In course evaluations, students reported that the course helped them to stop, slow down, and be more intentional while seeing; to pick up on details that could easily be missed; and to better articulate descriptions of things that “at first seem indescribable.”
They were more aware outside of class, and put greater thought into the meaning behind visual experiences.
They also reported that they became aware of the benefits of multiple points of view by seeing what their peers noticed in a work of art, and learned how the observations of others could influence their own thoughts. Students wrote that they better understood how emotions, biases, and context could color perception—and in recognizing their own subjective opinions, they came to grips with facing situations of uncertainty. “Med school is a long journey through accepting uncertainty,” wrote one student. “I think this whole year for me has been a long process of being comfortable with being uncomfortable.…This class added to that.”
What it means
This study is an important vote of confidence in art-based classes that medical schools offer, and shows the potential for such courses to help future doctors develop key competencies—“observation, reflection, self-care, and tolerating uncertainty,” according to the study—that could help them practice medicine. Importantly, it shows that students are easily able to translate the visual observation skills of looking at art in a careful, thoughtful way to everyday scenarios.

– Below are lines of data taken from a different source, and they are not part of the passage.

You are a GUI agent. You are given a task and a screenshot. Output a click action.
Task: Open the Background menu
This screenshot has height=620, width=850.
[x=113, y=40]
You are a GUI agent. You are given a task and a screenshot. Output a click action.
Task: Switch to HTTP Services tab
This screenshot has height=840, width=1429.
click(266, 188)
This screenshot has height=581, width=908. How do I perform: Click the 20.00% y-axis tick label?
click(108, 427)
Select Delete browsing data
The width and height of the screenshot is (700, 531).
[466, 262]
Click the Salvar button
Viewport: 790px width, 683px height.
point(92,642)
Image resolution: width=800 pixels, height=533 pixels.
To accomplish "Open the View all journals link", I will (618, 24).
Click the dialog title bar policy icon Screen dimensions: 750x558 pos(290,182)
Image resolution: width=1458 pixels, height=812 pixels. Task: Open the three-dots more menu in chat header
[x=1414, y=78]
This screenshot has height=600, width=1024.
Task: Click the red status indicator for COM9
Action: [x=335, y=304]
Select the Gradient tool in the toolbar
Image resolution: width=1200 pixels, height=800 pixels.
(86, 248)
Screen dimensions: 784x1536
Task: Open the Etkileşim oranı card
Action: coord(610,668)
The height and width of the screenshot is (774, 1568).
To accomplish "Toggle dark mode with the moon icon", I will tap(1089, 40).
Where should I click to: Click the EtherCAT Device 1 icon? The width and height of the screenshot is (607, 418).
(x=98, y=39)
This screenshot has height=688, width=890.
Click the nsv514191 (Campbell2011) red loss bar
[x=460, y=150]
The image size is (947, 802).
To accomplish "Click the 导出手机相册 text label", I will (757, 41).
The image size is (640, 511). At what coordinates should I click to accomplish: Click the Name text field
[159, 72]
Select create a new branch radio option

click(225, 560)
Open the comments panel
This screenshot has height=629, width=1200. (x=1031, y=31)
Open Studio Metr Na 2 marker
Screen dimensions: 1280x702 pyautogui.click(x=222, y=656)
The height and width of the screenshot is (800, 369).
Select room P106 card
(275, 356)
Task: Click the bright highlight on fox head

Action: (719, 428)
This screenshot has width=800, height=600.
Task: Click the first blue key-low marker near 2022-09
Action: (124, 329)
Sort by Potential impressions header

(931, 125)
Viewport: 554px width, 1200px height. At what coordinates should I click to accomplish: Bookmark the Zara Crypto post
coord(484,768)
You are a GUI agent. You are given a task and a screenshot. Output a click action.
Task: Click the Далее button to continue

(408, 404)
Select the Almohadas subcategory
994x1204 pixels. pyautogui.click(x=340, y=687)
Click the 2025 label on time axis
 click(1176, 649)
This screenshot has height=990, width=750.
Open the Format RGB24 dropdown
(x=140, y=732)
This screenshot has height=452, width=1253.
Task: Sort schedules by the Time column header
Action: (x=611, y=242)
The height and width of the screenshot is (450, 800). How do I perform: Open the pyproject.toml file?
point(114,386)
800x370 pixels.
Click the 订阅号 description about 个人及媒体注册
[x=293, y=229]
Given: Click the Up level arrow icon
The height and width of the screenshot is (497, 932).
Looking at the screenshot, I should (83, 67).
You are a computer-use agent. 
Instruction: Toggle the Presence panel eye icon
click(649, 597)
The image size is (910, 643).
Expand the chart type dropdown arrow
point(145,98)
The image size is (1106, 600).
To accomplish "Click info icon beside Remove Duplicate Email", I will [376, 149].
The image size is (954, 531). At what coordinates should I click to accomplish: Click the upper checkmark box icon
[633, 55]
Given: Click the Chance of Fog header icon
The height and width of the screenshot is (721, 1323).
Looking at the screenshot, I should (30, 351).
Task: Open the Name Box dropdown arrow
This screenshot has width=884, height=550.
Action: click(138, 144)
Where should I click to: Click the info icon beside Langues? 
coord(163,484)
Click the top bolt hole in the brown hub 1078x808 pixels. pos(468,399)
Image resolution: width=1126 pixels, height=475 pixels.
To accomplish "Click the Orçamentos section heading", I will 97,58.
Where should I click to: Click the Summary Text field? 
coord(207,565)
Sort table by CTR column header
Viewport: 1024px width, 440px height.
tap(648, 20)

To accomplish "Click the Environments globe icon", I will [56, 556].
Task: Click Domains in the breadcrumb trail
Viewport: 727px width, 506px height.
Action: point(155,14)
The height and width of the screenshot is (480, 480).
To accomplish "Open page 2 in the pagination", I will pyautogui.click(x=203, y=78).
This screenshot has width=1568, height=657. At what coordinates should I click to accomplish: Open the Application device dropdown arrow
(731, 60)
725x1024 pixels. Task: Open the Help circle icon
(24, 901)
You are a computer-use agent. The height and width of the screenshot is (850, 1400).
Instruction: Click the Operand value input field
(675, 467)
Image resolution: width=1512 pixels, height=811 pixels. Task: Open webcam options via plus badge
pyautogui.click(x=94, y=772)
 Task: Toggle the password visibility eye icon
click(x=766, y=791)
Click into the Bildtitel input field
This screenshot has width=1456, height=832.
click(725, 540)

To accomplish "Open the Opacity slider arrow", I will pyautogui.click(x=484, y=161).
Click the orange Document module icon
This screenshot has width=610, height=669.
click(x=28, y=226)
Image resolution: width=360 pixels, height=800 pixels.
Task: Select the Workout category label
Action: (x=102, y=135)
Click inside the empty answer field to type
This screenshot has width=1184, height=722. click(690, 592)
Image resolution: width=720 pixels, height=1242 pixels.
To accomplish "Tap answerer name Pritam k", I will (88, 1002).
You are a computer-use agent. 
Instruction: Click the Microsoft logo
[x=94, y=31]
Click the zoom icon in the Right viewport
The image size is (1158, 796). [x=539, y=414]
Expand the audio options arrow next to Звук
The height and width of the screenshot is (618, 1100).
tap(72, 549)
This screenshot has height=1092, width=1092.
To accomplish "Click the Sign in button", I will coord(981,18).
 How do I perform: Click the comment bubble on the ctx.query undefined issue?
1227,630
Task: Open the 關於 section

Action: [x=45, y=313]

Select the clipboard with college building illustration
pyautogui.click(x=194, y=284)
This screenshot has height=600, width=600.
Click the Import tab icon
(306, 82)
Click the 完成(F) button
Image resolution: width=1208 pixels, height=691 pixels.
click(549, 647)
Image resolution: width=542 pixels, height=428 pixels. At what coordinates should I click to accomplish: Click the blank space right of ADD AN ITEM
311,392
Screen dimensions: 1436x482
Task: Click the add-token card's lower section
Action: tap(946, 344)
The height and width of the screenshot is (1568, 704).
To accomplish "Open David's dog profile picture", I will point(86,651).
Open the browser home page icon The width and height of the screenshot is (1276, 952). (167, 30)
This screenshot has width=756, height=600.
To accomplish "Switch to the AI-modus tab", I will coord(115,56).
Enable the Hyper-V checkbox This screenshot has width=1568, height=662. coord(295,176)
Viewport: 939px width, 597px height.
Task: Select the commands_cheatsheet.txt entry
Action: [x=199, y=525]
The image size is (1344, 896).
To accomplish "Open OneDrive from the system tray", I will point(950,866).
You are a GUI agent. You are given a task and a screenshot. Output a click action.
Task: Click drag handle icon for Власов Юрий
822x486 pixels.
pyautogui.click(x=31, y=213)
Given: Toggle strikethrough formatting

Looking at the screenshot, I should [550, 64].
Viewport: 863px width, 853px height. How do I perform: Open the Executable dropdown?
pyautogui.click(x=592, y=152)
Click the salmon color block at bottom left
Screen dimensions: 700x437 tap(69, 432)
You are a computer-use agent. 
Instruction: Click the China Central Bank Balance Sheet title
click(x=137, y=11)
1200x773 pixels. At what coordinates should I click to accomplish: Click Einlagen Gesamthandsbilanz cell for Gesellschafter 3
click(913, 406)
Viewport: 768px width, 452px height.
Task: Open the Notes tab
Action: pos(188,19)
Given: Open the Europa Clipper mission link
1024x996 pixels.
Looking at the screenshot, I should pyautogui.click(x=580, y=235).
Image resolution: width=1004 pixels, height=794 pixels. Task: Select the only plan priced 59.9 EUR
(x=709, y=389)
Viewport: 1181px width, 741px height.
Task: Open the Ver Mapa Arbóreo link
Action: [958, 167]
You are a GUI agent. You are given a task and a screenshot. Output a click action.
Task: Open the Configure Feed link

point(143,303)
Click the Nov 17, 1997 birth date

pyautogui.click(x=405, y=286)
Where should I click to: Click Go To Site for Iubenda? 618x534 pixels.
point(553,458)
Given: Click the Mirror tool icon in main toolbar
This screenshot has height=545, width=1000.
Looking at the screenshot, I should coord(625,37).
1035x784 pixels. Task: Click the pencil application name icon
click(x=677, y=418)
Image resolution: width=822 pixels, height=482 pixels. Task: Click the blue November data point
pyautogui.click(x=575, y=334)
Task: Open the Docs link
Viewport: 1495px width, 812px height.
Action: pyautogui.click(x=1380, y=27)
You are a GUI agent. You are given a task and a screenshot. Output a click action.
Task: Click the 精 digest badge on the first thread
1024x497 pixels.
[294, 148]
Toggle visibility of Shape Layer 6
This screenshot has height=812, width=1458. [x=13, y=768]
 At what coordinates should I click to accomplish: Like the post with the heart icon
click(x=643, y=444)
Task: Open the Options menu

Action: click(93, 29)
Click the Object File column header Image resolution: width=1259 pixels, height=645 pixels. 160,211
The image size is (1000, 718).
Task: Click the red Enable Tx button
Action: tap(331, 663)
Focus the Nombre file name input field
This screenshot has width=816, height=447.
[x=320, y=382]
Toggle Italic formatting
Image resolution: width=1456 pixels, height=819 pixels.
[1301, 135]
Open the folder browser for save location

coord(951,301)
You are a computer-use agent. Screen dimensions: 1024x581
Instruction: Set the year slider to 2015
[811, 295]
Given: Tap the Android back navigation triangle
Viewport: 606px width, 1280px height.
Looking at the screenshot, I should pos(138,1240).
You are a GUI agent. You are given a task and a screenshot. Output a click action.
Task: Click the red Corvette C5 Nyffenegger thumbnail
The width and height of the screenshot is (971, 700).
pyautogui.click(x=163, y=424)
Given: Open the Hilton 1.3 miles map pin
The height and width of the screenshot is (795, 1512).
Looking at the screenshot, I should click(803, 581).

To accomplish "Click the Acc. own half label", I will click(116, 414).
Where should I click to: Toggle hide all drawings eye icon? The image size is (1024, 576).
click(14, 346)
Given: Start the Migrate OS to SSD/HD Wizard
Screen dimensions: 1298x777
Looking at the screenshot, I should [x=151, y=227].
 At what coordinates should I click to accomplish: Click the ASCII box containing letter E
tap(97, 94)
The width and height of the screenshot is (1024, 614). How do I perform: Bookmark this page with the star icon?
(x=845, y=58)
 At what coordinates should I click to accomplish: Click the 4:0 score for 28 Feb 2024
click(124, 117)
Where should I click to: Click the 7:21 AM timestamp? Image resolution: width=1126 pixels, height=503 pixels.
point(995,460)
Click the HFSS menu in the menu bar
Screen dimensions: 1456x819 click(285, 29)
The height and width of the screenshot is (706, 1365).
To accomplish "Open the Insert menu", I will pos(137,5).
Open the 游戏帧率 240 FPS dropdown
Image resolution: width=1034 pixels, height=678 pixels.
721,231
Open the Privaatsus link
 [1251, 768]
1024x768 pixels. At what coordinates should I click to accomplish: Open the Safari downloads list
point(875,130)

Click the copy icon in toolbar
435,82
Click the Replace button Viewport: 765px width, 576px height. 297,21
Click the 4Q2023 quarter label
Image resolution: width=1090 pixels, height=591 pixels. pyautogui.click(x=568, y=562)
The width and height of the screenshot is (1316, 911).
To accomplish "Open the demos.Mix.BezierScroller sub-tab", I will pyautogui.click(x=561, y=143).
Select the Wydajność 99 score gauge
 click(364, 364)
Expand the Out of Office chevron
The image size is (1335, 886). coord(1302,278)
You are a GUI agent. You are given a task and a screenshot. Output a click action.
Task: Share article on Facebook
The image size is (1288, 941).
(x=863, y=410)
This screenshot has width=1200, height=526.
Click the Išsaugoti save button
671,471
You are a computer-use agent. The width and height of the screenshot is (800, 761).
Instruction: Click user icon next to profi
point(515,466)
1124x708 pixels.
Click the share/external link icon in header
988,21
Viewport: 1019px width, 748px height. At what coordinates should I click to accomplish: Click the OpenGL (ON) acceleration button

However, more research is needed to determine the feasibility of implementing such courses into other institutions due to the small number of students involved, as well as the resources and curricular demands it requires. Plus, there are other considerations, like a school’s access to an art museum and a qualified professor like Willieme.
Specifically, the results underline that visual observation—be that looking at an artwork or examining a person—is a skill that can be honed (and shouldn’t be taken for granted), and that looking at art is an opportune exercise for developing this skill.
The researchers acknowledge that while observation is at the heart of medical practice, there are few practical opportunities for teaching it in the typical medical school curriculum.
The researchers noted that the theme of self-care in student evaluations—they wrote that the class was restorative and a “sanctuary”—was also promising, particularly given the high rate of burnout and decrease in empathy that students experience over the course of medical school. Willieme found that link exciting. “My sense has always been in my classes that paying attention to self-awareness is a form of self-care,” she explained, pointing to the honest, vulnerable experience of expressing what you see and feel in front of a work of art. “Being encouraged to be very authentic,” she added, “leads to a form of self-care.”
She also noted the importance of recognizing one’s own emotions while making visual observations. “When it comes to empathy, I think a lot of medicine is about the emotion of the patient, which is natural,” she explained, “but when the physician can also be attentive to their own emotions, it opens up, I think, a greater capacity for empathy.”
Casey Lesser is Artsy’s Creativity Editor.